Microsoft to quit mobile phone design, manufacturing: Finnish newspaper

Microsoft has announced plans to streamline its smartphone business, trimming more than 1,850 jobs mostly in Finland.

Since it bought Nokia's mobile phone activities in 2013, Microsoft has been managing a business in decline.

"We are focusing our phone efforts where we have differentiation", said Microsoft chief executive Satya Nadella.

In an internal memo published on Recode, Microsoft's Windows and Devices head Terry Myerson said the company would continue to support its current line of Lumia and OEM partner devices.

The move will results in $200 million in severance payments, which will be recorded as part of a larger $950 million "impairment and restructuring charge" for accounting purposes.

It's no secret that Microsoft's mobile business has been adrift for years; buying Nokia Devices and Services business in 2014 didn't help matters. However, employees working for Microsoft Oy are not in scope for the planned reductions.

Earlier this month , Microsoft divested its entry-level feature phones business to a Finnish firm HMD Global and Foxconn subsidiary FIH Mobile for $350 million.
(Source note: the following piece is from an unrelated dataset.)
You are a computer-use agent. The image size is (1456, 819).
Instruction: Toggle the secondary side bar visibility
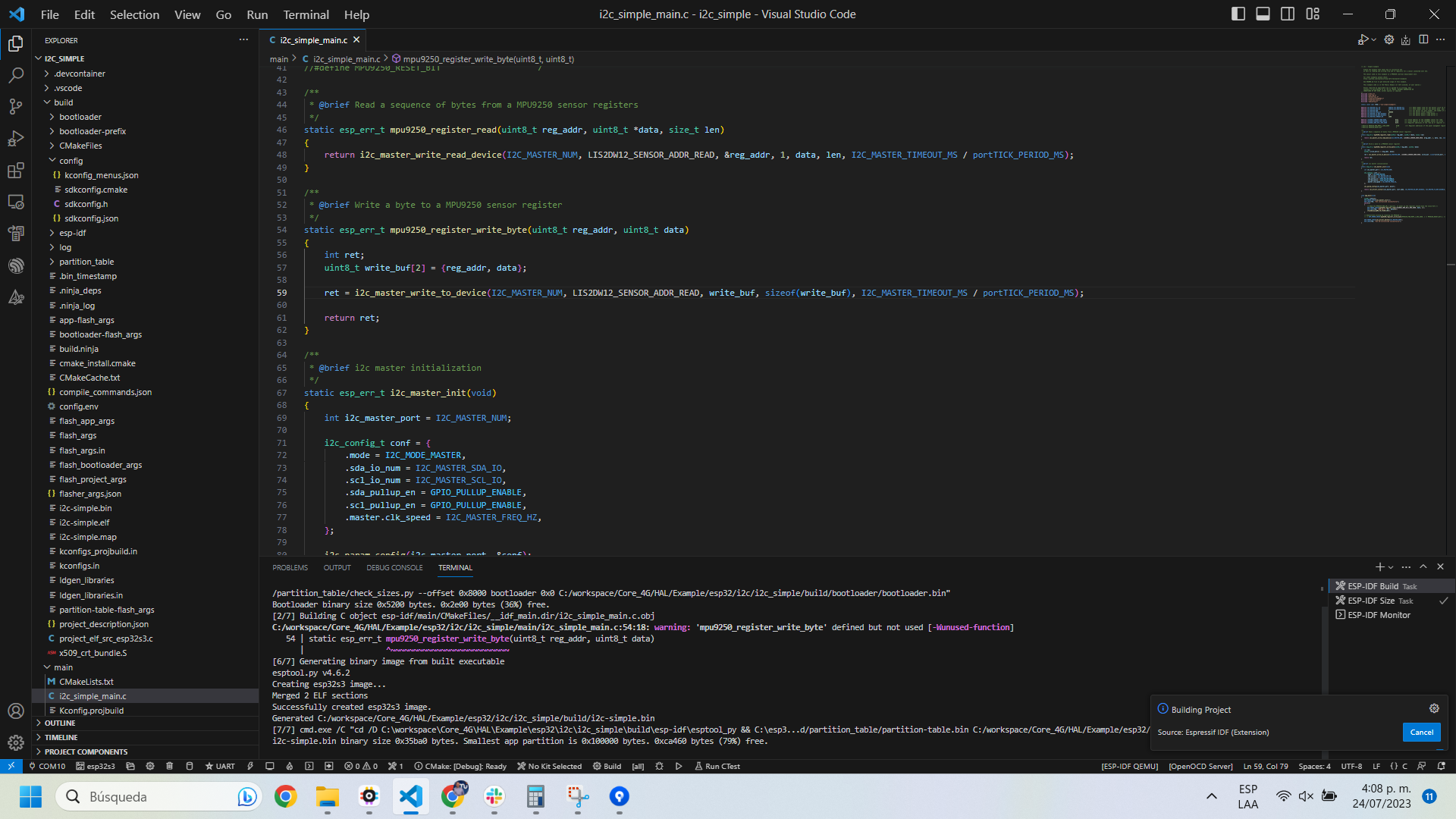(x=1288, y=14)
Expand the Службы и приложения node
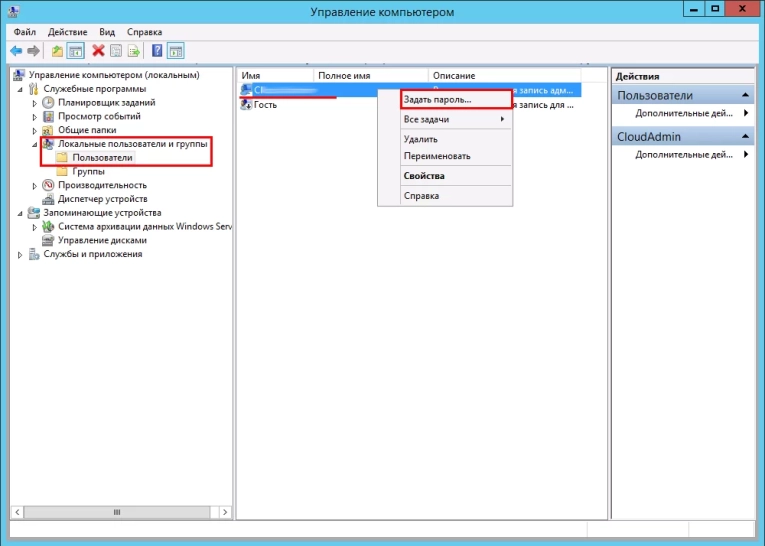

More bad news for Microsoft as it announced further cuts to its ailing smartphone business owing to diminishing sales of the devices.

Microsoft is now shorn of nearly all of its 25,000 former Nokia employees, and will only retain a small number in R&D roles.

However, last year it wrote off $7.6 billion last year and cut 7,800 jobs to re-focus its phone efforts, making its total write downs higher than its original cost of acquisition.

Microsoft reported a dip in mobile revenue of 46 per cent in its most recent quarter.

At the time, Windows Phone was flagging, and held just a 3 percent share of the mobile market.

However, the latest news made fans and analysts doubt if Microsoft will continue to attempt to enter the tough competition in the mobile industry, which Samsung and Apple are now dominating.